El secreto que oculté durante 20 años
Frente a 2,200 alumnos de la Universidad Baylor confesé un pecado: «hace veinte años vine a este plantel para recibir una educación cristiana, pero lo que hice fue embarazar a una muchacha en mi primer año aquí.»
Que me invitaran a hablar en mi Alma Mater era un gran honor. Cuando pensé cómo me iba a enfrentar a aquellos estudiantes, me dije que sería más divertido hablar de mis logros, pero yo tenía que admitir quién era en realidad y qué era lo que había hecho.
Veinte años atrás ayudé a pagar el aborto de mi novia. Mi reacción inmediata a su anuncio fue que aquello era una inconveniencia que debía ser eliminada. Nunca me detuve a pensar en lo que yo estaba haciendo. Nunca analicé que dentro de ella había una vida verdadera que yo había contribuido a crear. Sencillamente pensé que el médico estaba eliminando un tejido indeseable.
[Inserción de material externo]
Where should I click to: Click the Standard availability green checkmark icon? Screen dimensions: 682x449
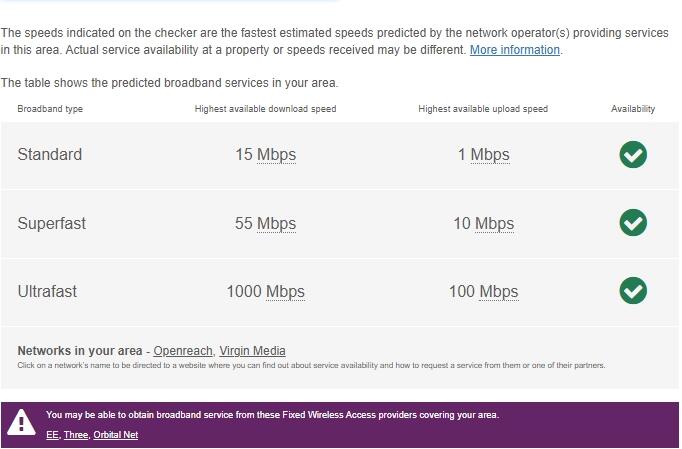(x=633, y=154)
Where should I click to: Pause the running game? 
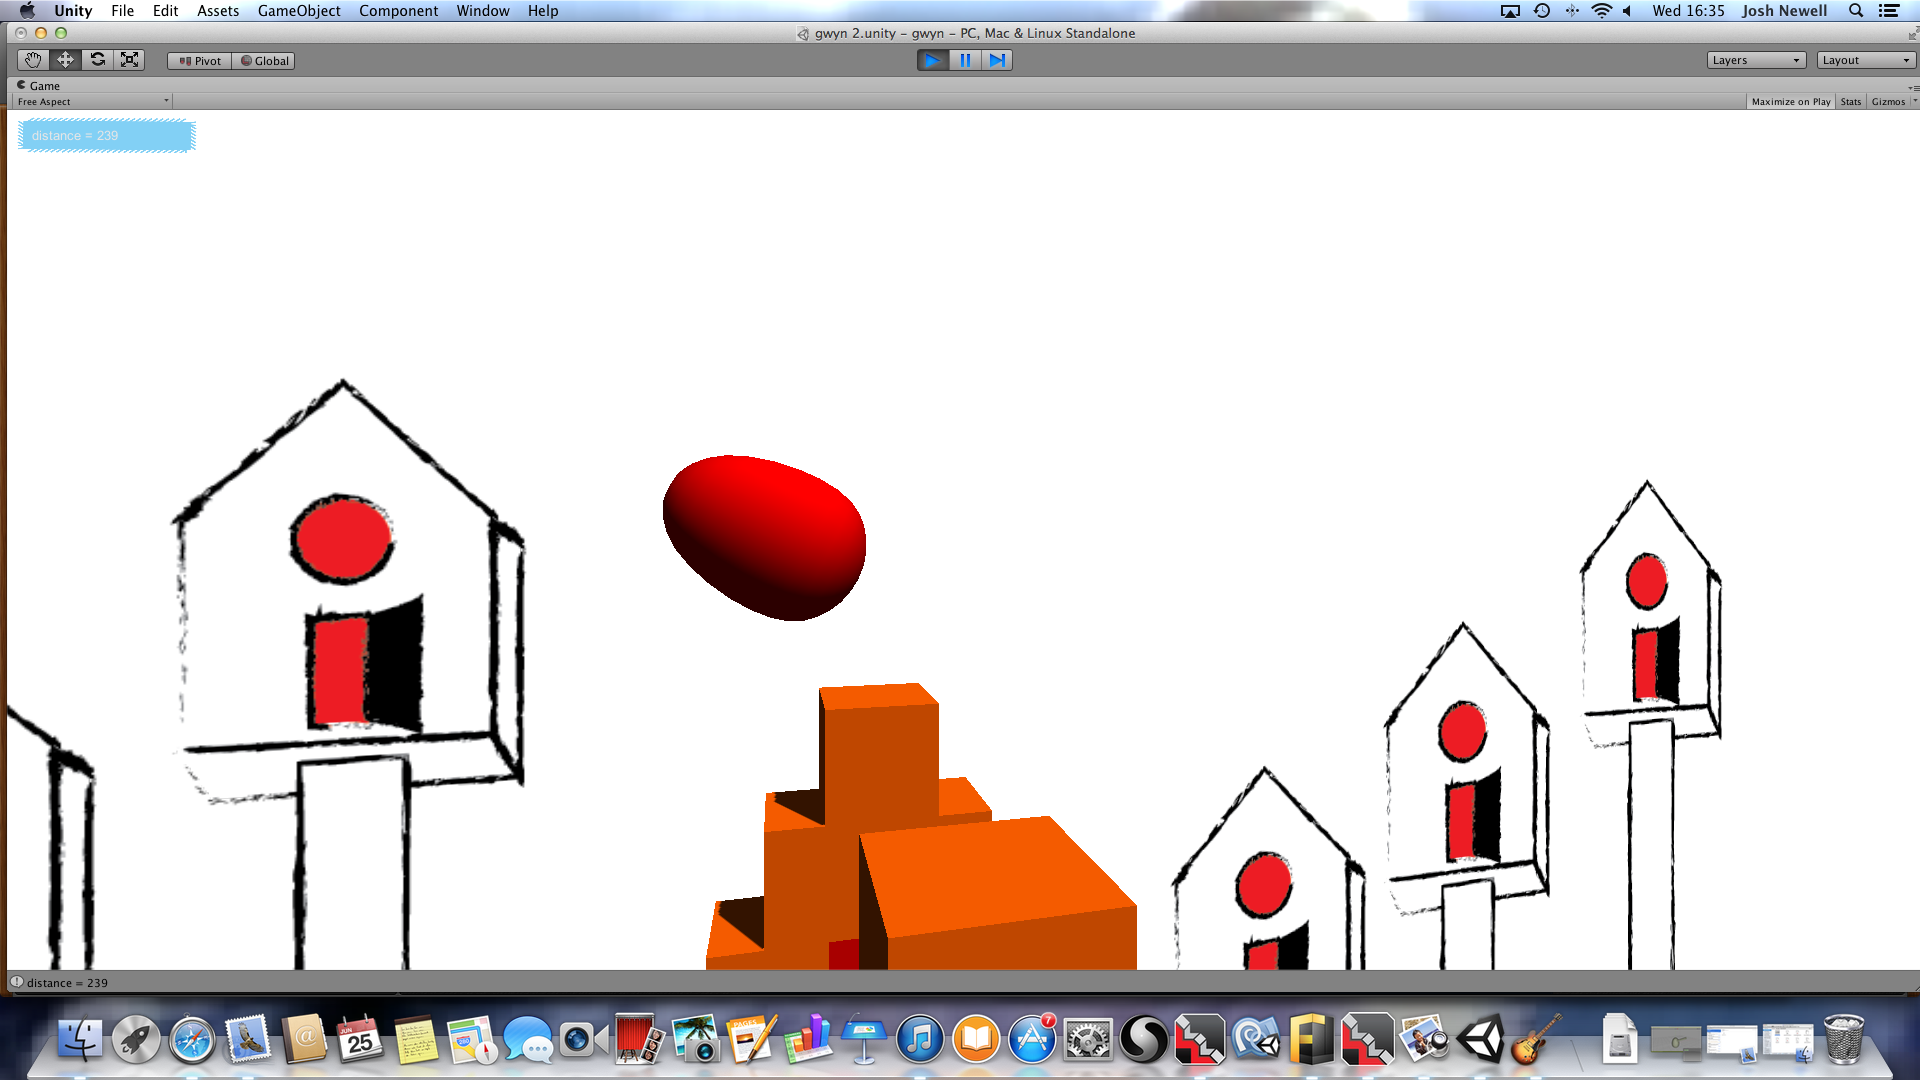point(965,60)
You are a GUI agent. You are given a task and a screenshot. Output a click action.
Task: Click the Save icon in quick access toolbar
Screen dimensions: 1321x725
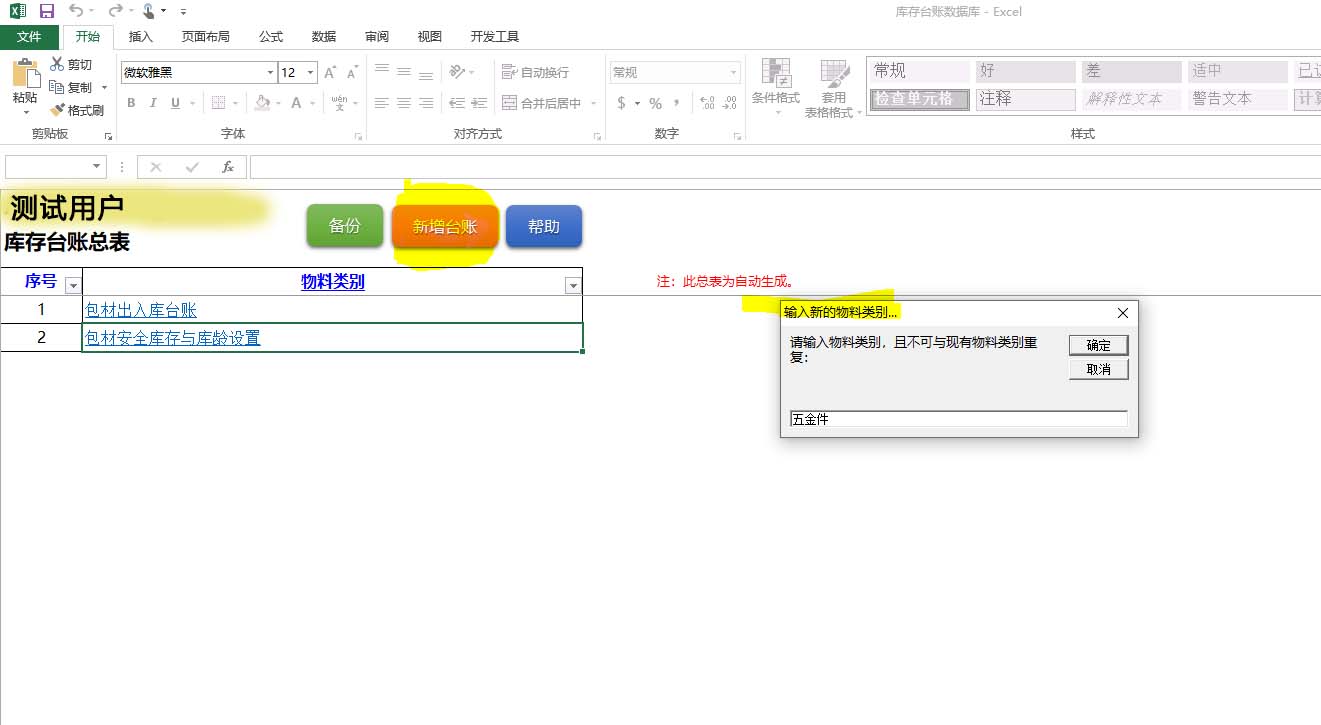pyautogui.click(x=47, y=11)
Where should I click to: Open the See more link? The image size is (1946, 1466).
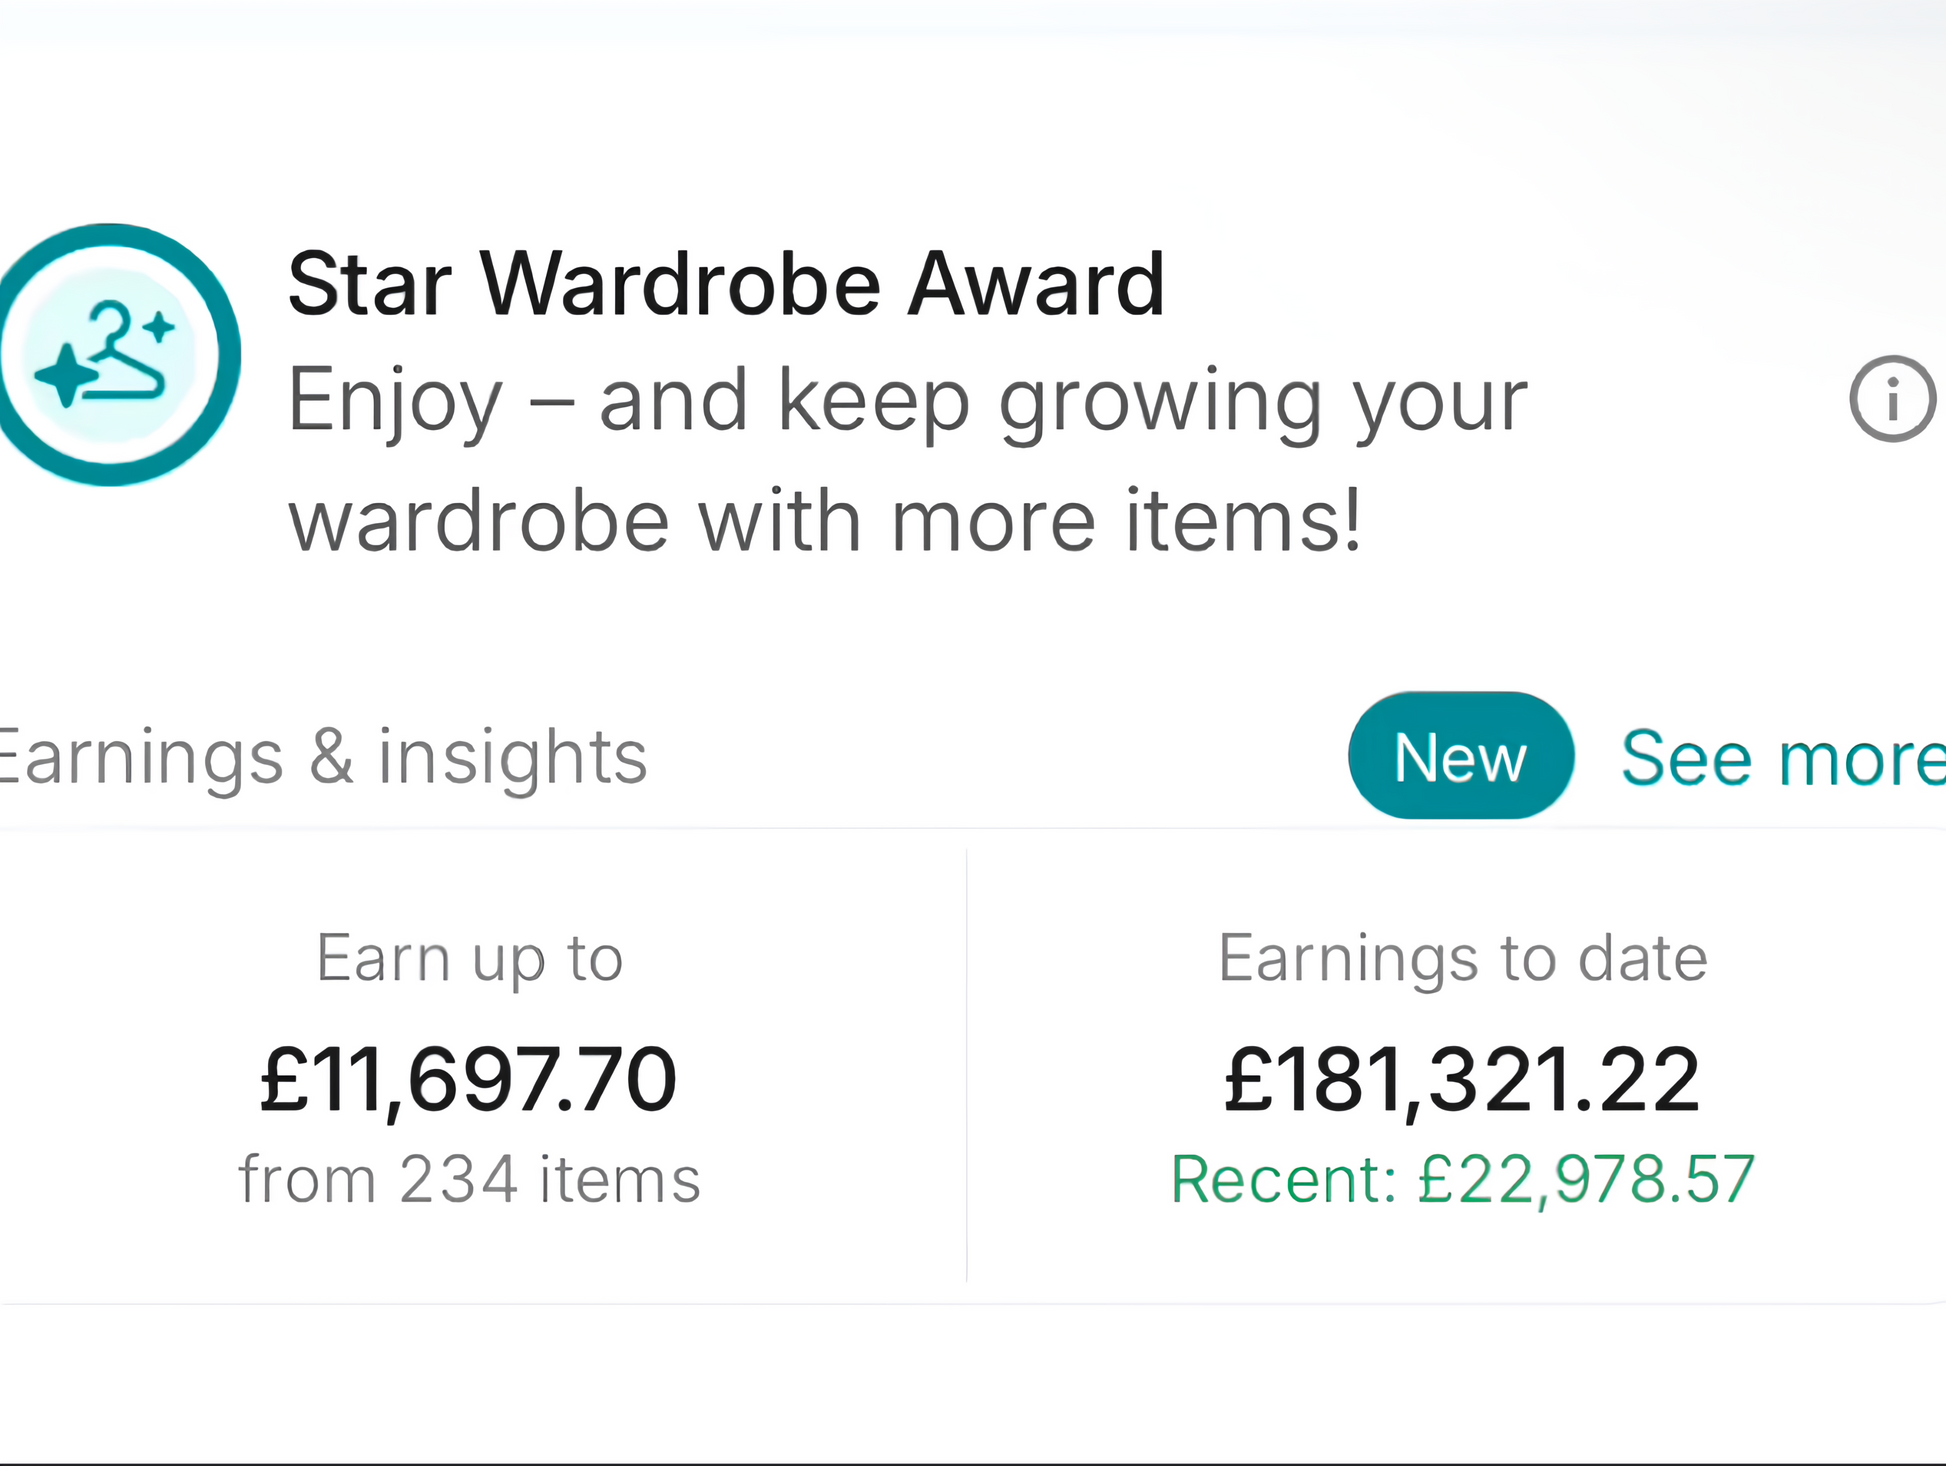coord(1782,758)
Mi esposa y yo luchamos contra la infertilidad. Una vez pude crear la vida, pero la terminé. Ahora no puedo hacer ninguna de las dos cosas. Años más tarde me enfrenté a la verdad: yo había destruido egoístamente una vida humana porque no quería ser molestado. Mi crudo despertar fue el «síndrome masculino post-aborto», una inundación de culpabilidad, confusión y negación que a menudo sigue al aborto.
El síndrome post-aborto se asocia por lo general con las madres de los niños abortados, pero yo soy uno entre los miles de padres de niños abortados que también han atravesado esta prueba. En mi caso, eso dio como resultado 80 úlceras que devoraban mi estómago, intestinos y colon. El dolor fue extenuante, y lo empeoraba la certidumbre de que era el resultado de mi pecado secreto. Aceptar el perdón de Dios por medio de Jesucristo fue el milagro que yo necesitaba. Con el tiempo las cicatrices físicas internas desaparecieron; las pruebas subsiguientes revelaron que no había rastros del trauma. La culpa de mi pecado secreto había destruido mi salud, sin embargo, Dios la restauró.
Poco después que hablé en la Universidad Baylor, la mujer a la que había dejado embarazada más de dos décadas antes me llamó. Había escuchado sobre mi charla. Fue maravilloso saber que ella también había experimentado la sanación de Dios por ese horrible acto.
Ella tenía solamente una sugerencia: «La próxima vez que hagas la historia sé más honesto sobre lo que ocurrió realmente. Tú no sólo ayudaste a pagar mi aborto; tú me presionaste para que me lo hiciera.»
Era cierto. Ella nunca quiso hacérselo. Ella quería tener el bebé. Fue mi insistencia lo que finalmente la llevó a hacer lo que ella no quería hacer.
Me vi cara a cara con lo que yo realmente era: un cobarde que había hecho presa en otro para facilitar mi propia vida.
Los estudios muestran que el factor más importante en la decisión de una mujer de hacerse un aborto es la falta de apoyo del hombre para tener el niño. Por doloroso que fuera escucharlo, me alegré de que esta amiga de hace muchos años tuviera el coraje de enfrentarse conmigo.